Fan film reviews: Hark! The Harrold Doctor Trilogy!

Graham Quince and Paul Vought are a pair of independent film makers, or perhaps amateur film makers. They seem to have almost no presence in the Internet Movie Database. But if you look them up in youtube, you’ll find they’ve produced an impressive number of films under various banners – Bikini Zombies from the Moon, an Australian Vampire in London, a set of James Bond Fan Films, and so forth. They’ve also produced between 1995 and 2008, six Doctor Who fan films which break loosely into two trilogies. The Harrold films are the second trilogy.

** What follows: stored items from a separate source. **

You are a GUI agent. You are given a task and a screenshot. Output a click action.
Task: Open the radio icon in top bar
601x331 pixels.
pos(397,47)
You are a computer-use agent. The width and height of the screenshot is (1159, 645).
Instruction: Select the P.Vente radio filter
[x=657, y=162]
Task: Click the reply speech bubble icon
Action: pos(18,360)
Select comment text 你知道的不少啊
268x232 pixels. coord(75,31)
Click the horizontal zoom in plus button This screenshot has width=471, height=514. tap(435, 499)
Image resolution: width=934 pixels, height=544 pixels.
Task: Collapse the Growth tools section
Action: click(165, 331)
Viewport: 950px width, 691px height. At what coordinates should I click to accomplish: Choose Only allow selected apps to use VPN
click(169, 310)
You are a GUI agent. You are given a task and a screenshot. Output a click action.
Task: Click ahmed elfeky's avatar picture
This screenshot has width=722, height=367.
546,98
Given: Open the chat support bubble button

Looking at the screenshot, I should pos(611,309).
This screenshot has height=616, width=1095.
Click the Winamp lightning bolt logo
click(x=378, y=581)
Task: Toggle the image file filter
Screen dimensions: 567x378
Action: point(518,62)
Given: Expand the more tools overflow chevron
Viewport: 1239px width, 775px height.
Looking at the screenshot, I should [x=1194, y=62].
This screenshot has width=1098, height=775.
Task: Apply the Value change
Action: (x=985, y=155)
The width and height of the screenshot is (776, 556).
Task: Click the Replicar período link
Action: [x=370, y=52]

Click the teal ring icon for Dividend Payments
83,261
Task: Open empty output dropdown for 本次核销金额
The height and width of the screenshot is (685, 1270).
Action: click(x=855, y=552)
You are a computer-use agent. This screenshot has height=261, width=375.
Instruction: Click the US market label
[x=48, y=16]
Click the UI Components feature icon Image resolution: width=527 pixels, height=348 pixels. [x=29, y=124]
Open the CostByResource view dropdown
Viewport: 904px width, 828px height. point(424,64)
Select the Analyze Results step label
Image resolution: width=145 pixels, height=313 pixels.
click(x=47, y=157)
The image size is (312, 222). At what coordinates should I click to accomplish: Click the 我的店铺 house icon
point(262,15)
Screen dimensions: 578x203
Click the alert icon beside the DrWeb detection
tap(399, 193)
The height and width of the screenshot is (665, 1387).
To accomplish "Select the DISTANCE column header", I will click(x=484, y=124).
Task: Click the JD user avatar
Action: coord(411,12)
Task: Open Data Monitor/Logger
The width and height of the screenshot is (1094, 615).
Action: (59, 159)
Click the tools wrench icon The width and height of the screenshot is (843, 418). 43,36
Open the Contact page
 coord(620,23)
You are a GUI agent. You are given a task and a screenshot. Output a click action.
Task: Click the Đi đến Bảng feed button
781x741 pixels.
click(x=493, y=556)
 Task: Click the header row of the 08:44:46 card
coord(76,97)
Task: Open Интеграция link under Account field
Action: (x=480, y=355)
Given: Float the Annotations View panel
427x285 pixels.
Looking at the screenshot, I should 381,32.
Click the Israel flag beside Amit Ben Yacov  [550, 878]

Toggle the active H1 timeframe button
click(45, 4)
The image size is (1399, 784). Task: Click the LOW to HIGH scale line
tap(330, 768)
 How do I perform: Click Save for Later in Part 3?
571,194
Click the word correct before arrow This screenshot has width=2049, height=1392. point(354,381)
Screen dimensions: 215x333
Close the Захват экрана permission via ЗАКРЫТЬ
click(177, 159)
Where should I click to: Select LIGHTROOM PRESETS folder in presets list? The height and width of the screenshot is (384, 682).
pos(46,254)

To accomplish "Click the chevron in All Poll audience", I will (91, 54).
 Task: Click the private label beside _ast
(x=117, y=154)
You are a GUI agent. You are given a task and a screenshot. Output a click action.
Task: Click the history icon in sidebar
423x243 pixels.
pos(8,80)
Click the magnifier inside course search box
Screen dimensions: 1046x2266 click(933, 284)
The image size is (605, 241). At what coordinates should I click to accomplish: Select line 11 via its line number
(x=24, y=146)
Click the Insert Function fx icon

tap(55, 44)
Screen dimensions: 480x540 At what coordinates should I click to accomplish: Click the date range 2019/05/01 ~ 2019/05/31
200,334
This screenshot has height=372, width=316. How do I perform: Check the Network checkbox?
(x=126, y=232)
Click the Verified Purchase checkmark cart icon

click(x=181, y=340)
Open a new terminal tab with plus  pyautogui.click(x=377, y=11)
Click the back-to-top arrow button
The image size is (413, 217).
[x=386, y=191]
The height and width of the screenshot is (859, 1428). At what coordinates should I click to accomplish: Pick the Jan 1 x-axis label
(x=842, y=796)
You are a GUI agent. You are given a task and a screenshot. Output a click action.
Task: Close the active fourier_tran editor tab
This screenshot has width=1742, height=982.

So what about A.F. Harrold. Well, basically, he’s one of these ginger bastards, who likes to show off with facial hair. Born 1975, to apparently sensible parents, he went on to become a poet, a novelist, a children’s entertainer and many other things in that vein. His biography on bloomsbury notes “He writes and performs for adults and children, in cabaret and in schools, in bars and in basements, in fields and indoors. He was Glastonbury Festival Website’s Poet-In-Residence in 2008, and Poet-In-Residence at Cheltenham Literature Festival in 2010. He won the Cheltenham All Stars Slam Championship in 2007 and has had his work on BBC Radio 4, Radio 3 and BBC7. He is active in schools work, running workshops and slams and doing performances at ungodly hours of the morning, and has published several collections of poetry. He is the owner of many books, a handful of hats, a few good ideas and one beard.”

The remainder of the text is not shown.